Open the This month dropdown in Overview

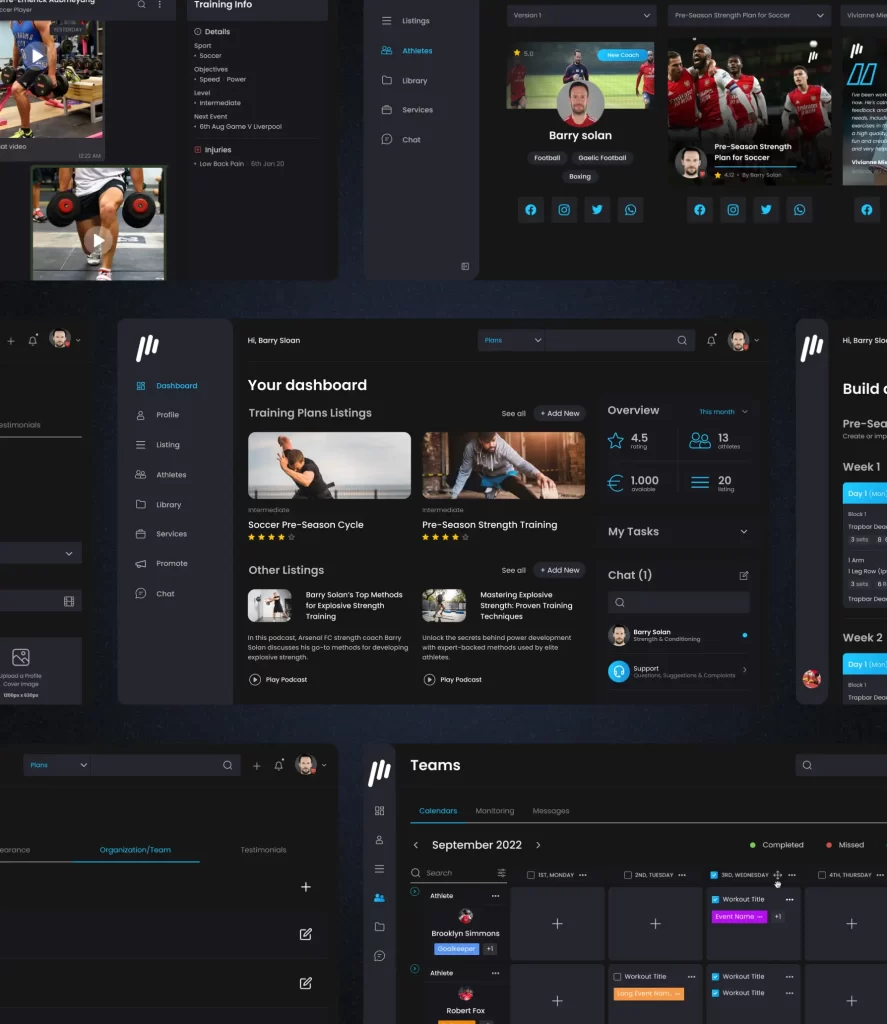coord(723,412)
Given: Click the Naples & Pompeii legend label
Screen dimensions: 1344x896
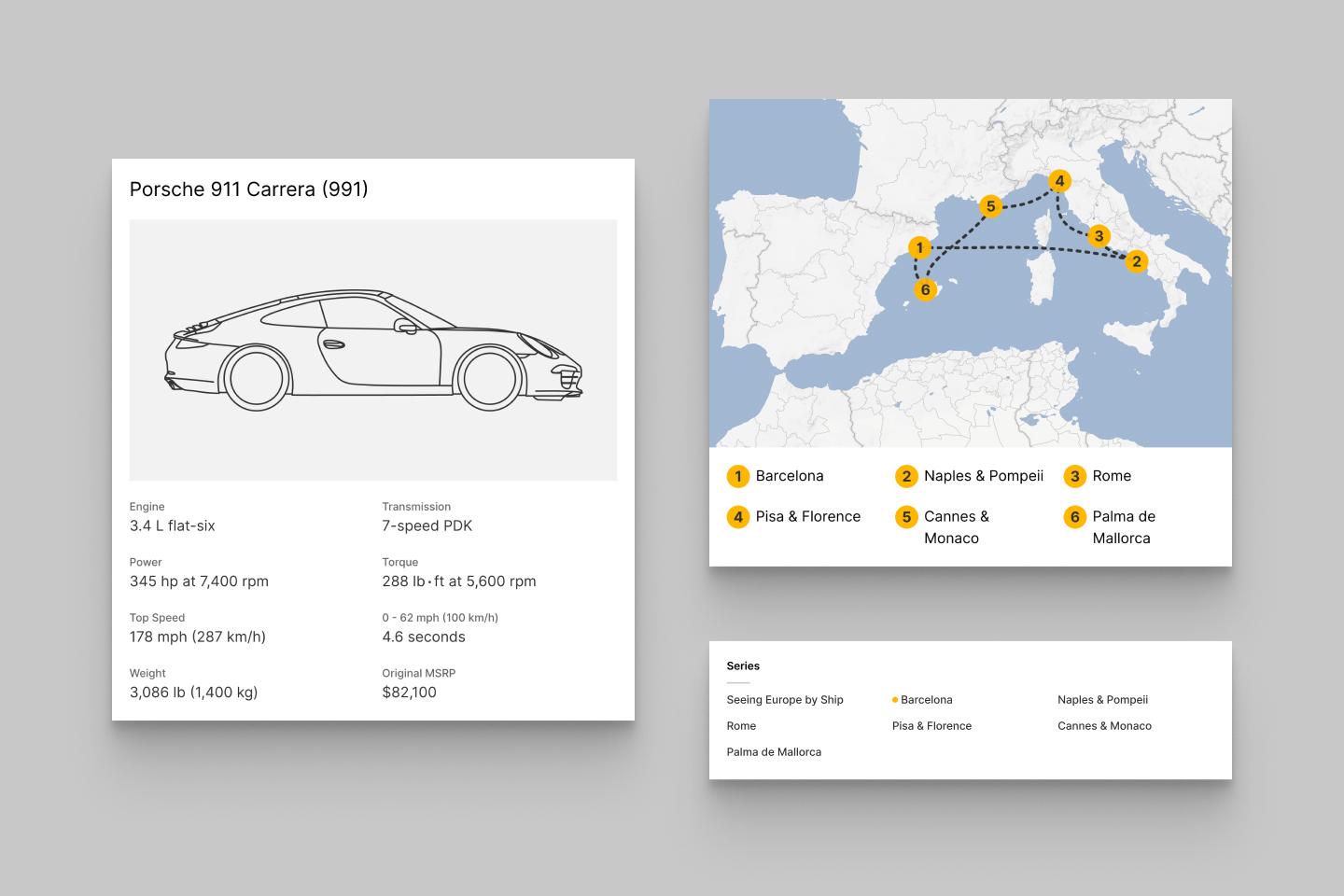Looking at the screenshot, I should pos(983,476).
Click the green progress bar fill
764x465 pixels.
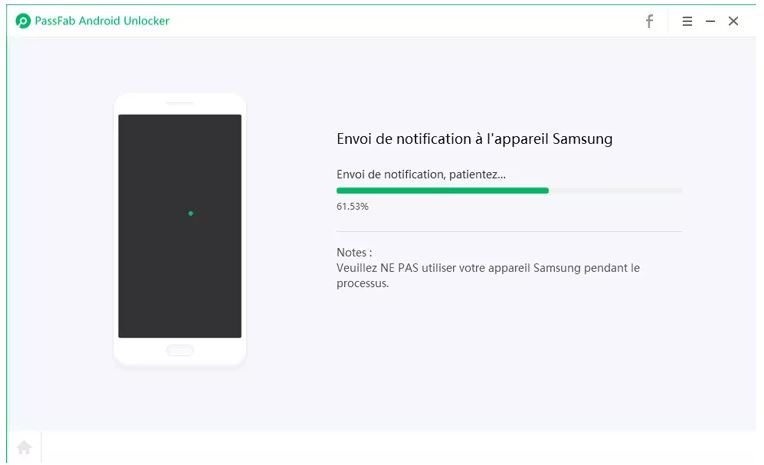pyautogui.click(x=442, y=191)
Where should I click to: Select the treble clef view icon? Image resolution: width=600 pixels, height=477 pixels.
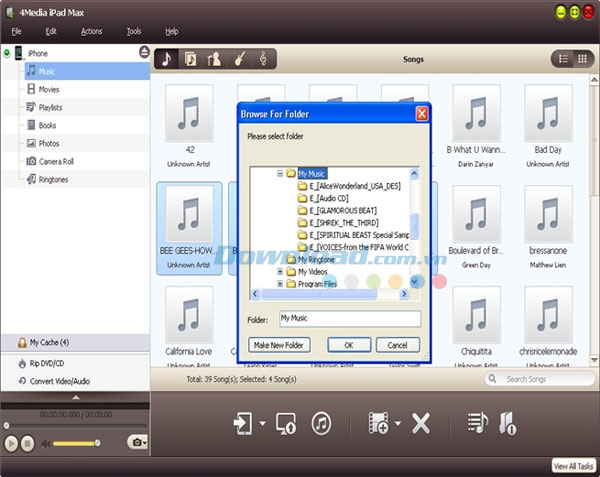coord(263,59)
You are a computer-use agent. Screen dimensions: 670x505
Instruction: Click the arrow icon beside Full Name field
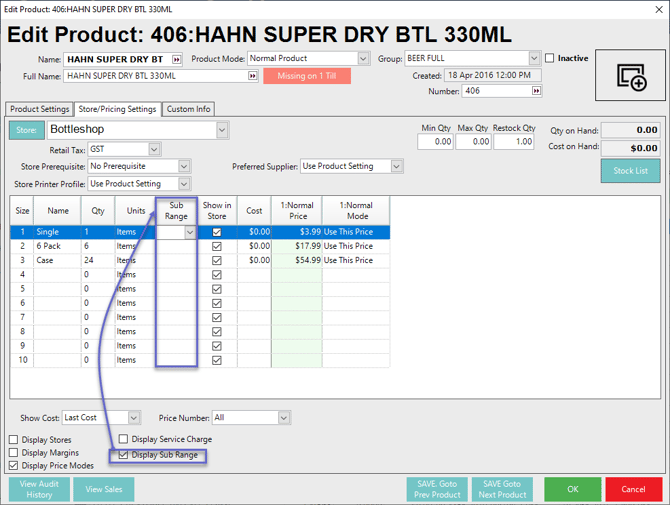(x=253, y=76)
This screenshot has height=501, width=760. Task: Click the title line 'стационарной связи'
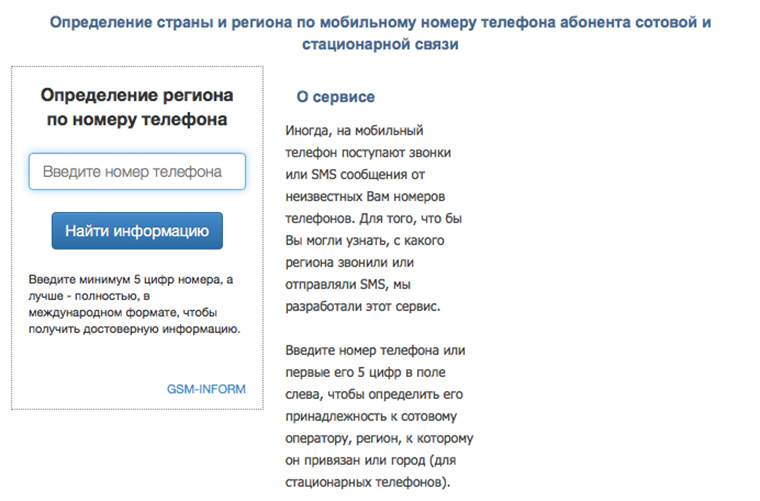tap(380, 45)
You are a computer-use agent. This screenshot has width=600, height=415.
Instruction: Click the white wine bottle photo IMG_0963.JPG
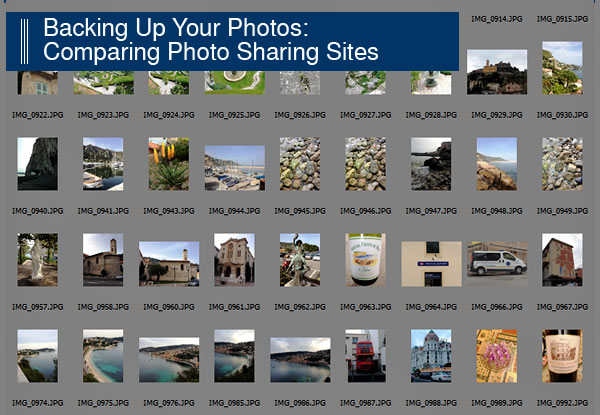[x=365, y=260]
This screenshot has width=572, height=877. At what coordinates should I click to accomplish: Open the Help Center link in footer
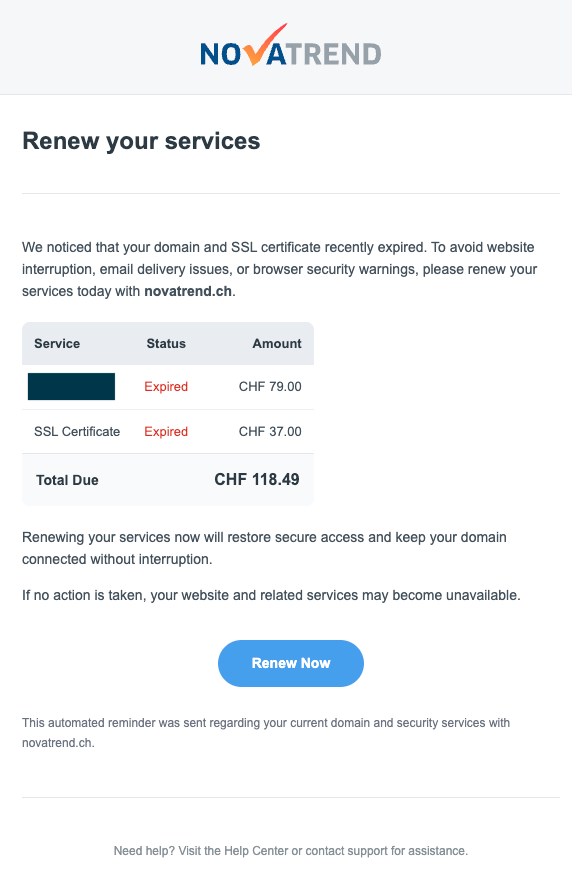[256, 851]
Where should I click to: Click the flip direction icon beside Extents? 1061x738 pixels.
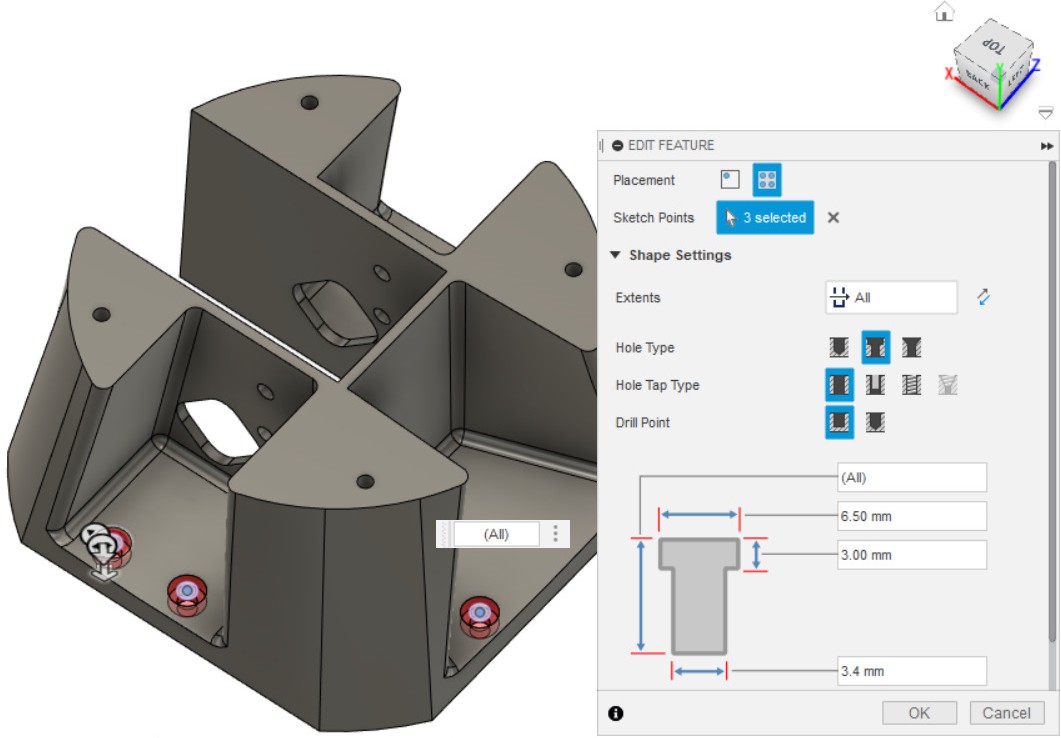[984, 297]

**Task requirements:** Give back, word for word, the lines from the one containing "764x465 pixels." through the last line of the listing above; include both ends and exclude the pictures.

**Task result:**
764x465 pixels.
pyautogui.click(x=442, y=191)
Where should I click to: Select the treble clef view icon? Image resolution: width=600 pixels, height=477 pixels.
coord(263,59)
You are a computer-use agent. Screen dimensions: 670x505
Instruction: Click the arrow icon beside Full Name field
(x=253, y=76)
This screenshot has height=501, width=760. Task: Click the title line 'стационарной связи'
tap(380, 45)
You are a computer-use agent. This screenshot has width=600, height=415.
Instruction: Click the white wine bottle photo IMG_0963.JPG
[x=365, y=260]
This screenshot has width=572, height=877. At what coordinates should I click to accomplish: Open the Help Center link in footer
[256, 851]
Where should I click to: Click the flip direction icon beside Extents? 1061x738 pixels.
[984, 297]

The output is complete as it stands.